● Assigned task
Please answer these questions using the passage on bills of exchange below.
(a) According to the passage, what draws the line between the two categories of goods?
(b) When the final product is sold, what liquidates all claims that arose through the stages of production?
(c) What is the name of the hypothetical product the passage introduces?
** Supplied text follows **
By contrast, for producers goods, risks do not disappear even after the sale.
Of course, not every consumer good has the quality that risks disappear during
the last leg of its journey. Luxury goods and specialty items, for example,
fall into this second category. So do consumer goods sold on instalment plans.
The production and distribution of these have to be financed out of savings
through loans, as is done in case of producers goods. Merchandise of the first
category may occasionally have to be downgraded to the second, if demand for
it slackens. Conversely, consumer goods of the second category could be upgraded
to the first if demand for them picks up sufficiently. The bill market is the
final arbiter to draw the shifting line of demarcation separating the two categories.
If a bill can find takers and is readily discounted, then the underlying merchandise
belongs to the first category. Otherwise it belongs to the second.
"Telescoping" payments
We have seen that the RBD has nothing to do with credit expansion by the banks.
On the contrary, the remarkable fact is precisely that the RBD works also in
an economy bereft of banks. It deals with the singular phenomenon that bills
drawn on emerging goods sufficiently close to the ultimate cash-paying consumer
circulate on their own wings and under their own steam, provided only that
those goods are in urgent demand.
For this reason, if you want to refute the RBD, then it is not good enough
to attack the banks for their part in credit expansion. You have to refute
the phenomenon, acknowledged by Mises himself, that the bill of exchange is,
in and of itself, fully capable of spontaneous monetary circulation. Typically,
it is used in payment for higher-order goods by the producer of lower-order
goods. In more details, bills drawn on the producer of an (n 1)-st
order good, by virtue of his being that much closer to the ultimate gold-paying
consumer, become a means of exchange in the hand of the producer of n-th
order goods when he pays the producer of (n + 1)-st order goods for
supplies. As the final product is sold to the consumer, his gold coin will
liquidate all claims that have arisen along its journey through the various
stages of production. Several payments have been, as it were, telescoped into
one. This is clearing at work. This is the meaning of the assertion that the
credit represented by the bill of exchange is self-liquidating. This is credit
the volume of which flows and ebbs with the propensity to consume.
Can circulating capital be financed out of savings?
Moreover, as I shall now show, it is not possible to finance all of society's
circulating capital out of savings. It would put inordinate demand on savings
that simply could not be met. Consider a hypothetical product called "miltonic".
** End of Supplied text **
** Input data follows **
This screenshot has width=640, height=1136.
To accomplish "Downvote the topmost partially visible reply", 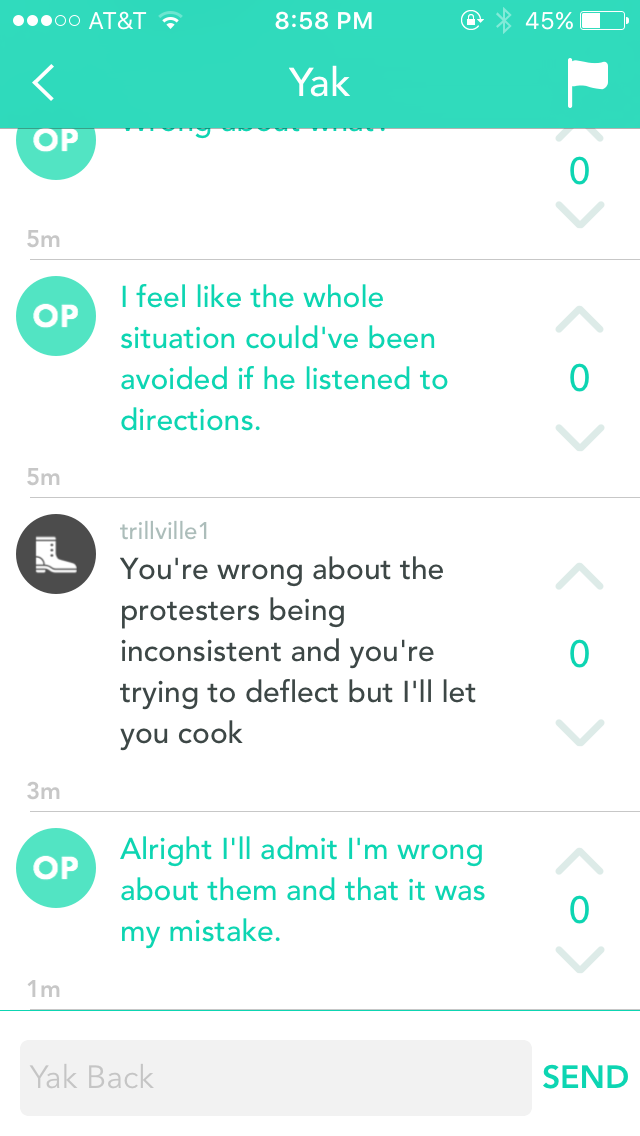I will coord(579,213).
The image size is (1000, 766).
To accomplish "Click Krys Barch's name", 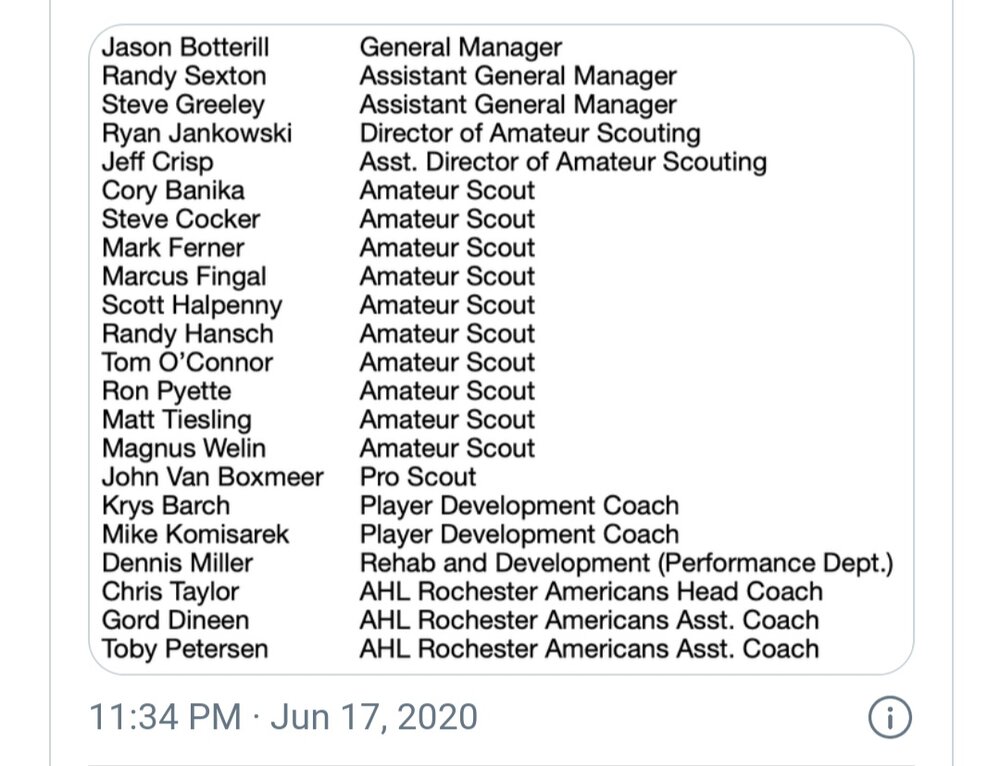I will click(166, 506).
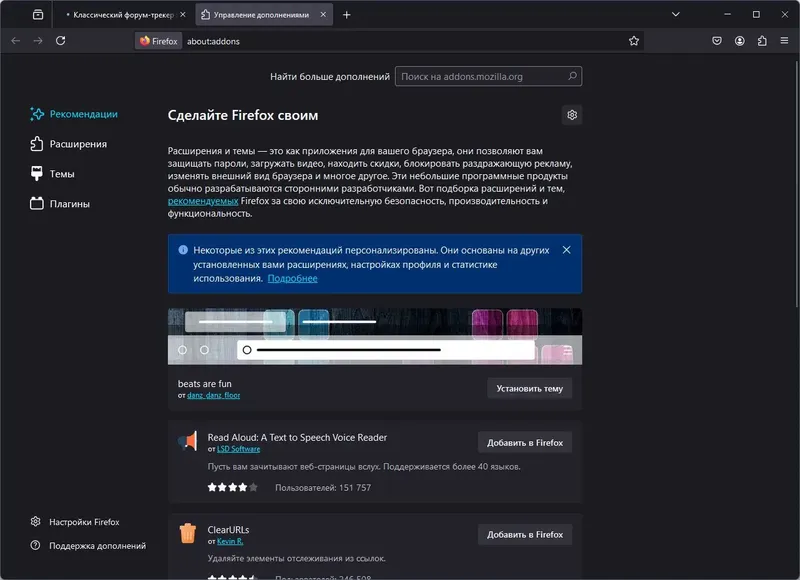The width and height of the screenshot is (800, 580).
Task: Reload the page with the refresh icon
Action: coord(62,41)
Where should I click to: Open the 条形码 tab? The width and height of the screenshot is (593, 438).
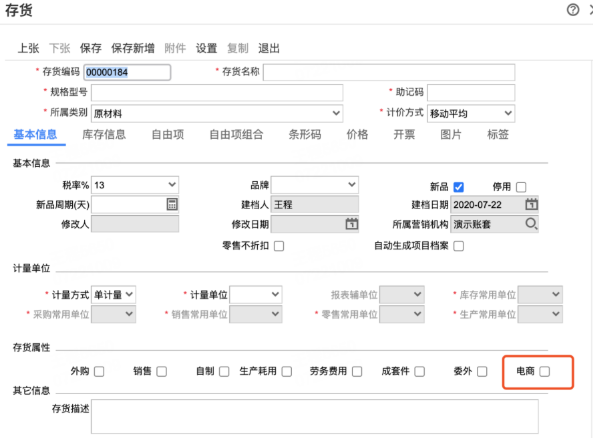coord(305,135)
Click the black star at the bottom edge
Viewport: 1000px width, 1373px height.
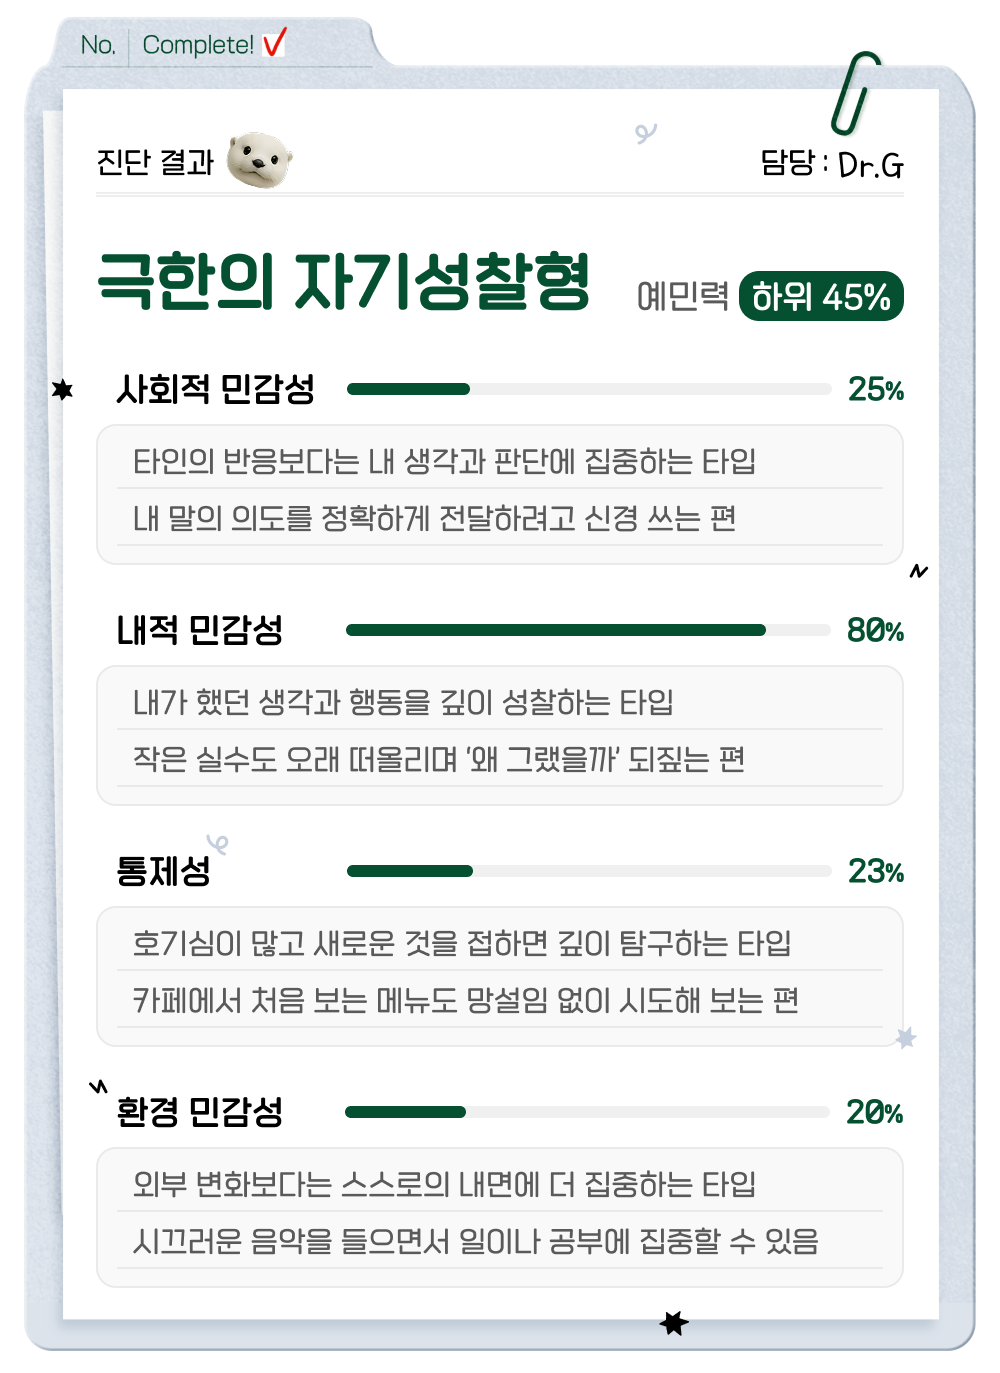674,1323
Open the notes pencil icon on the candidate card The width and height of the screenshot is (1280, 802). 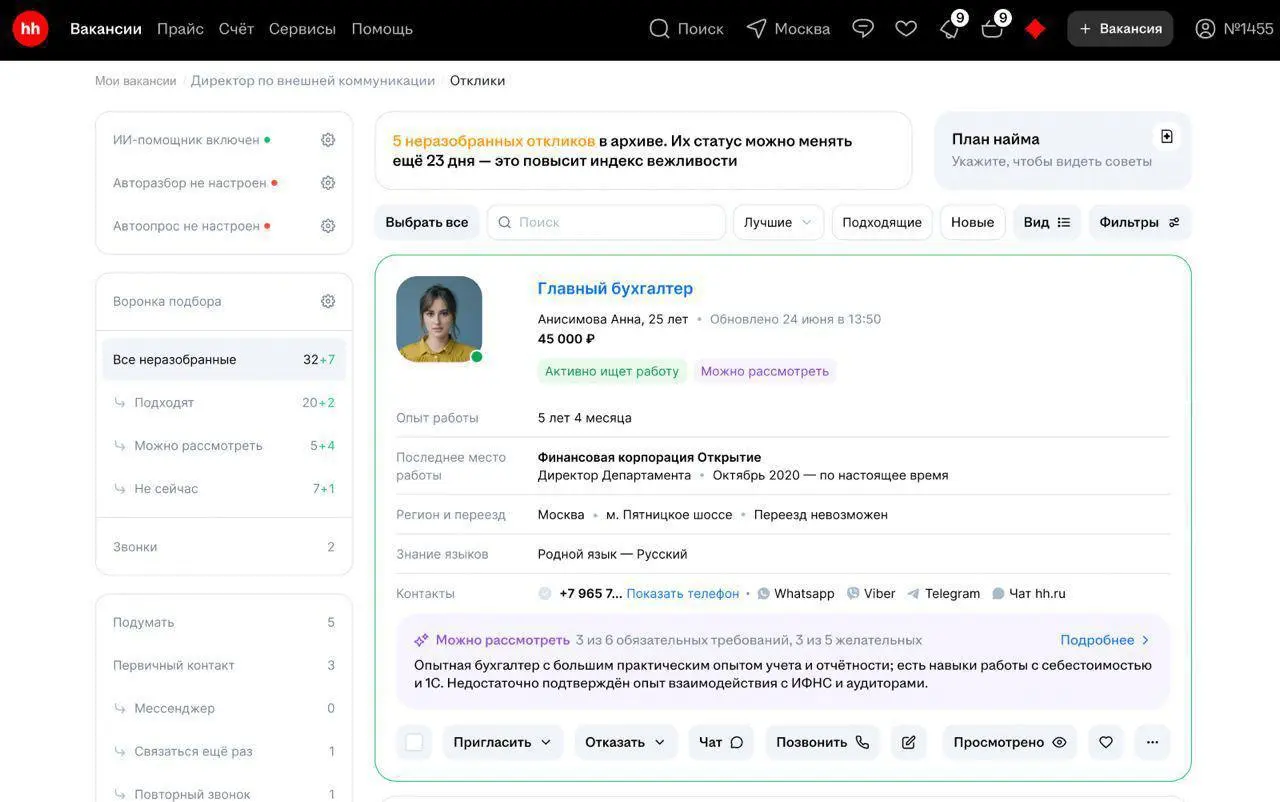[x=908, y=741]
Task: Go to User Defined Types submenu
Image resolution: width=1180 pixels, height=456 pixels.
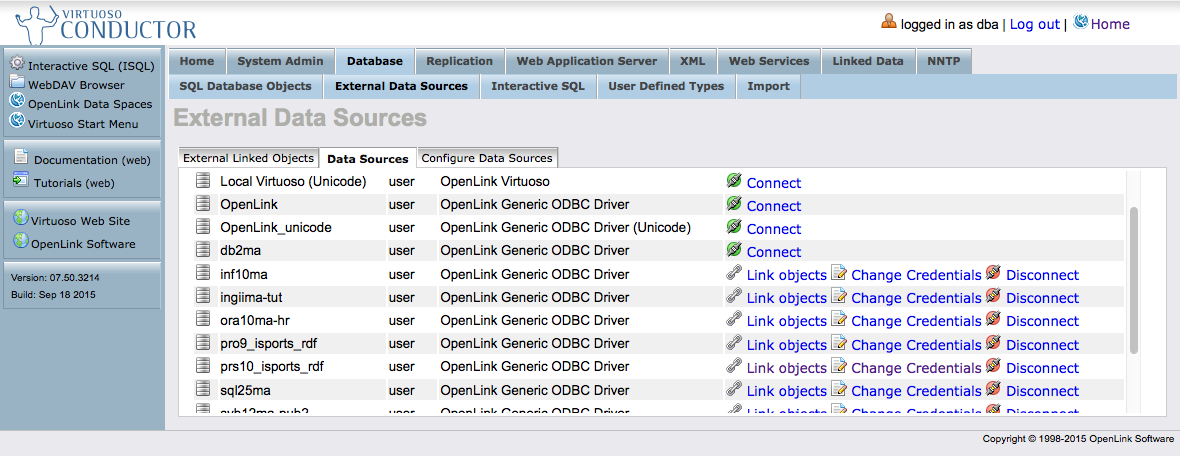Action: tap(666, 86)
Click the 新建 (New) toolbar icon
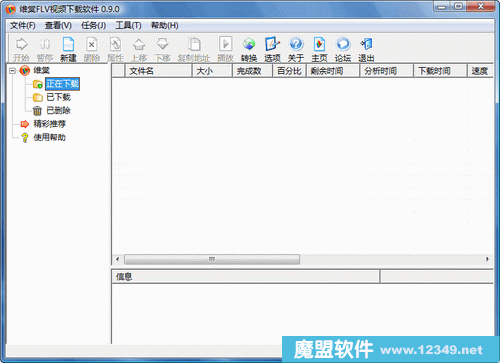This screenshot has width=500, height=363. click(68, 49)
** End of Input data **
● Response to this exercise
(a) The bill market.
(b) The consumer's gold coin.
(c) "Miltonic".